Les conclusions de ce rapport seront soumises à la discussion publique à l’occasion du Sommet de la petite enfance, qui aura lieu les 4 à 5 mai prochain à Montréal. Pas moins de 75 organismes y prendront part, de même que la directrice de cabinet du secrétaire général de l’Organisation de coopération et de développement économiques (OCDE), Grabriela Ramos, et la déléguée du Québec à l’Organisation des Nations unies pour l’éducation, la science et la culture (UNESCO), Julie Miville-Dechêne.
«L’objectif est de débattre du rapport et tirer le plus de consensus possible», a mentionné le directeur général de l’AQCPE, Louis Sénécal. Ce dernier, qui a assuré de l’indépendance de la démarche de la commission, a été surpris que celle-ci recommande la gratuité. «On demande l’annulation de la modulation [des frais de garde], a-t-il dit. On ne demande pas la gratuité, mais ça ne veut pas dire qu’on ne la demandera pas plus tard.»
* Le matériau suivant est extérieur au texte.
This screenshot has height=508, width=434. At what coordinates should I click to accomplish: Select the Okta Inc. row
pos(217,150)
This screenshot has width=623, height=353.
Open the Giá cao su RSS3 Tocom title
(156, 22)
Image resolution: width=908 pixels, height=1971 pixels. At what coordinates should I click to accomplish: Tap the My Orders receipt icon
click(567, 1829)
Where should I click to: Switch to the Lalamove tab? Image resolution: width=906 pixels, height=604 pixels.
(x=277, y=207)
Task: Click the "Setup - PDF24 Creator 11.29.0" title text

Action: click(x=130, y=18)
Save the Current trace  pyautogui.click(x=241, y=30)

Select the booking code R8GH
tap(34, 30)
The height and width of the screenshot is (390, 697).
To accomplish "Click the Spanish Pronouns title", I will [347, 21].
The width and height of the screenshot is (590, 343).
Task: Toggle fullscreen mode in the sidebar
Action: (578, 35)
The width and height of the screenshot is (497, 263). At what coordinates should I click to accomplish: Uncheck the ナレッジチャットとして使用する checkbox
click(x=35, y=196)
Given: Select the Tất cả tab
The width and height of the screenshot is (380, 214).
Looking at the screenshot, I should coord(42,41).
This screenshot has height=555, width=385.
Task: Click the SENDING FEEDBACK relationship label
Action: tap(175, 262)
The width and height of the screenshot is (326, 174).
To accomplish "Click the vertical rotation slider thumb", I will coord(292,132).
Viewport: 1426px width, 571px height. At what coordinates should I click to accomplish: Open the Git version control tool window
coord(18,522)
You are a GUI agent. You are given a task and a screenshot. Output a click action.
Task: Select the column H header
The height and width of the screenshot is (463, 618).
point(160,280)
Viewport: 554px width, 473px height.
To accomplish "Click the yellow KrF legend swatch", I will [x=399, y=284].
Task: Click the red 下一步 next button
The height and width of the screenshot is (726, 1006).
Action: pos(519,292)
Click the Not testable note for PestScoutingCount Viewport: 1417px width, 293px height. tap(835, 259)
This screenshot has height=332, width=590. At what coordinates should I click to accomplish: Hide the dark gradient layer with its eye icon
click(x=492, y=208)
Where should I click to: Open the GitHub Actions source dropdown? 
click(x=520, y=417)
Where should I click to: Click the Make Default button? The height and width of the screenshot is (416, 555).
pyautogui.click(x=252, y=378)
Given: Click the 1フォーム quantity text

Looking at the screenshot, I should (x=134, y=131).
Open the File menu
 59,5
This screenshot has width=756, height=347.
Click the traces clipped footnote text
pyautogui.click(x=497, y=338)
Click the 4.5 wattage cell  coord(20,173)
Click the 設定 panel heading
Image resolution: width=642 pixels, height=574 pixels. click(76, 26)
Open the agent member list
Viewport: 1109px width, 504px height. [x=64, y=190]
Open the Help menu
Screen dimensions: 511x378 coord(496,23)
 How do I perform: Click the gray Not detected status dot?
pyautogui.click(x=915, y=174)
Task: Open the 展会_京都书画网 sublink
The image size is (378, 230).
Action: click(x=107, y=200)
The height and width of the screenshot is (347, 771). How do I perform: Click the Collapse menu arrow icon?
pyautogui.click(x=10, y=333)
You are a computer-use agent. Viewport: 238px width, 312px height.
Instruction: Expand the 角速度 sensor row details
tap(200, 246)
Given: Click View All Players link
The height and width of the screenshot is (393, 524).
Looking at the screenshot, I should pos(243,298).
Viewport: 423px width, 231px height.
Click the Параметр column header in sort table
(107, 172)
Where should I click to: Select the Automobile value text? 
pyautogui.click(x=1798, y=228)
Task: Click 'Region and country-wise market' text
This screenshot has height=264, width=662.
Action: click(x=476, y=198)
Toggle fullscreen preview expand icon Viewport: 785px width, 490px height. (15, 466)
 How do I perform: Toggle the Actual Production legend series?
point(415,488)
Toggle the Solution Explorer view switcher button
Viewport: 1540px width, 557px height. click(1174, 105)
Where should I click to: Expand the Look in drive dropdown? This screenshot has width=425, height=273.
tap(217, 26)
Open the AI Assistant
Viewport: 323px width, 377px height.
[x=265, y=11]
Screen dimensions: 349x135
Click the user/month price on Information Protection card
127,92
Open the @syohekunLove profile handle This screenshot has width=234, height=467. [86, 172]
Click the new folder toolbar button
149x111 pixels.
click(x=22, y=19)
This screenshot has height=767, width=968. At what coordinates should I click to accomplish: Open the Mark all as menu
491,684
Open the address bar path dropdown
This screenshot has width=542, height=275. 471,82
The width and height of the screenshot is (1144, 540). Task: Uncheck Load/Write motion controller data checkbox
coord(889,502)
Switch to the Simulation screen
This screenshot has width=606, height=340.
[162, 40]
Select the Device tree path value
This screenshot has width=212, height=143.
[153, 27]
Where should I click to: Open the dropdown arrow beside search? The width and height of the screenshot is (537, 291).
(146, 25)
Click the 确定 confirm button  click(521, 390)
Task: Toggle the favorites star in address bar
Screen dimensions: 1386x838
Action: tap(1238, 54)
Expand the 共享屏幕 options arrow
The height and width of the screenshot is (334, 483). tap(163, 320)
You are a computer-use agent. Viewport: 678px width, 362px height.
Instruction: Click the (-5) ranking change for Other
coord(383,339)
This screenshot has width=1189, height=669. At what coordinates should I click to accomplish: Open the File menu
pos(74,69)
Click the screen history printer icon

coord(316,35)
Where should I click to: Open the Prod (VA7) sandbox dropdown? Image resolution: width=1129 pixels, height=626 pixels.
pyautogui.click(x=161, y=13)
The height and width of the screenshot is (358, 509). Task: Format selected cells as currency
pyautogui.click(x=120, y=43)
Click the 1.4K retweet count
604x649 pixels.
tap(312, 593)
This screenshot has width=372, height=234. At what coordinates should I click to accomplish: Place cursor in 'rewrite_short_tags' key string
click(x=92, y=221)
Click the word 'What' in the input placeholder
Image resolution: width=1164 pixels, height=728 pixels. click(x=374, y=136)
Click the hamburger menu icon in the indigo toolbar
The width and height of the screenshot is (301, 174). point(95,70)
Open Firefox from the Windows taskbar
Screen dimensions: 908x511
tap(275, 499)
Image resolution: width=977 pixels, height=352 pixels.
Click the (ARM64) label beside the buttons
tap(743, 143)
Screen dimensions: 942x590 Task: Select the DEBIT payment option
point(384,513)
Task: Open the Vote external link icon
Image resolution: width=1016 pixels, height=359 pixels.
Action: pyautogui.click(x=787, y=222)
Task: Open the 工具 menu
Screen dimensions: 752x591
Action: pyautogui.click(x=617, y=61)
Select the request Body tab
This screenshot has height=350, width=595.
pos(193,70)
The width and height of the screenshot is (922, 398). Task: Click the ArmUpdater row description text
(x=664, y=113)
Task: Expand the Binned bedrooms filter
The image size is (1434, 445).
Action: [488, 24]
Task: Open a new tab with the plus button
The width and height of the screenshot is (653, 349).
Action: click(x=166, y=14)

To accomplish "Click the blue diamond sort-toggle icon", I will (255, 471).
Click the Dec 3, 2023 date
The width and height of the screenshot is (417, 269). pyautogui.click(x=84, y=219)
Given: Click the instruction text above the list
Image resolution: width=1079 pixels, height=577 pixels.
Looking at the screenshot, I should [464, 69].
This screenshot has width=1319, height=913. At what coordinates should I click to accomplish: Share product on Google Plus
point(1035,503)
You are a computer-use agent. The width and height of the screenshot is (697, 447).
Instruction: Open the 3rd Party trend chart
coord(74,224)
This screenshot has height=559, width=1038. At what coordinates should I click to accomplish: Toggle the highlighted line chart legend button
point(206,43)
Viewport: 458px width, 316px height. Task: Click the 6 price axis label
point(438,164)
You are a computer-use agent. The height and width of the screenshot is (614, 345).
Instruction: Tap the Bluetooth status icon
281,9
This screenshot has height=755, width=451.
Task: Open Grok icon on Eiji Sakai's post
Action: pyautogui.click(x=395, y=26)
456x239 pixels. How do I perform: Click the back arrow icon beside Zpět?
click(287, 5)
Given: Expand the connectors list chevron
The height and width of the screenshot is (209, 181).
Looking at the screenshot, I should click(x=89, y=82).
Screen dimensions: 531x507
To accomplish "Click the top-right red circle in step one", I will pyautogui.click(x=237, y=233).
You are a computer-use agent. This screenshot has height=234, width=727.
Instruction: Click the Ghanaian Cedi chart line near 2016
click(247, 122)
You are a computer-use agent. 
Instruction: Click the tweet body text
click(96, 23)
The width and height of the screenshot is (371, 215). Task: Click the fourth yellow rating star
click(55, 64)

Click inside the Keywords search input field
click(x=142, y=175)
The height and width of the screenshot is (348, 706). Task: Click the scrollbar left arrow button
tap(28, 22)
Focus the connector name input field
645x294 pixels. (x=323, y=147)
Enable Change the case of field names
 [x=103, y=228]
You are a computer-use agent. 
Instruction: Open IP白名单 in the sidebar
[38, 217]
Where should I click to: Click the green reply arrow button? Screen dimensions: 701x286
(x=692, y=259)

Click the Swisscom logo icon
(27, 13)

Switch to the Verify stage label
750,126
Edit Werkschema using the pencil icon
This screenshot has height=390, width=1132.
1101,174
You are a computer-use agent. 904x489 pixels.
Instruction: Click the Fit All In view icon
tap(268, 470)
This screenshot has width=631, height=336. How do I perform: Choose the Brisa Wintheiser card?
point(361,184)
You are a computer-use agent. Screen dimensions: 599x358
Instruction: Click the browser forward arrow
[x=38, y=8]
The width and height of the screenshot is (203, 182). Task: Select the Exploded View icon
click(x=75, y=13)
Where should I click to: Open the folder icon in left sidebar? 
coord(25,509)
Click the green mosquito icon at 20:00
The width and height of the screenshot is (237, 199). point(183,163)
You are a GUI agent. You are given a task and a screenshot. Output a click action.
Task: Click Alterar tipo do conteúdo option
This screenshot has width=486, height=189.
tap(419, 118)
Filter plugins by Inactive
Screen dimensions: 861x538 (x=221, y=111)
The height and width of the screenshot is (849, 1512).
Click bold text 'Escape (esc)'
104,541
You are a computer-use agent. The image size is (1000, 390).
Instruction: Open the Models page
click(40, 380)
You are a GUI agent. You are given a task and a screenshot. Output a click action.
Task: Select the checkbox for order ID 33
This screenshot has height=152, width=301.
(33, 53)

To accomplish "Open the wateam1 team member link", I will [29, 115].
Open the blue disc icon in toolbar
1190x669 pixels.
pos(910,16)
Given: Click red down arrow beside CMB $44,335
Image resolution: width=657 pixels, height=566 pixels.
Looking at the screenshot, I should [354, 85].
Le ministre de la Famille, Sébastien Proulx, a indiqué par communiqué qu’il lira «avec intérêt et attention» le rapport de la commission. «La réussite éducative est une priorité pour notre gouvernement et nous sommes ouverts aux suggestions d’améliorations», a-t-il fait savoir.
Les syndicats, qui réclament un réinvestissement dans les services de garde, ont pour leur part salué les recommandations du rapport de la Commission sur l’éducation de la petite enfance. «C’est un très bon rapport. Ça nous motive à aller encore plus loin», a lancé le président de la CSN, Jacques Létourneau. Selon lui, «un rééquilibrage» entre les services publics et privés est suggéré avec la proposition de retirer les crédits d’impôt dans les milieux non régis. Avec l’instauration de la modulation des frais de garde, la CSN a vu partir 125 de ses membres qui étaient responsables d’un service de garde, certains ayant décidé d’ouvrir une garderie privée.
La CSQ voit de son côté d’un bon œil la gratuité des services de garde, qui mettrait fin, selon la centrale syndicale, à la compétition entre les centres de la petite enfance et les garderies privées.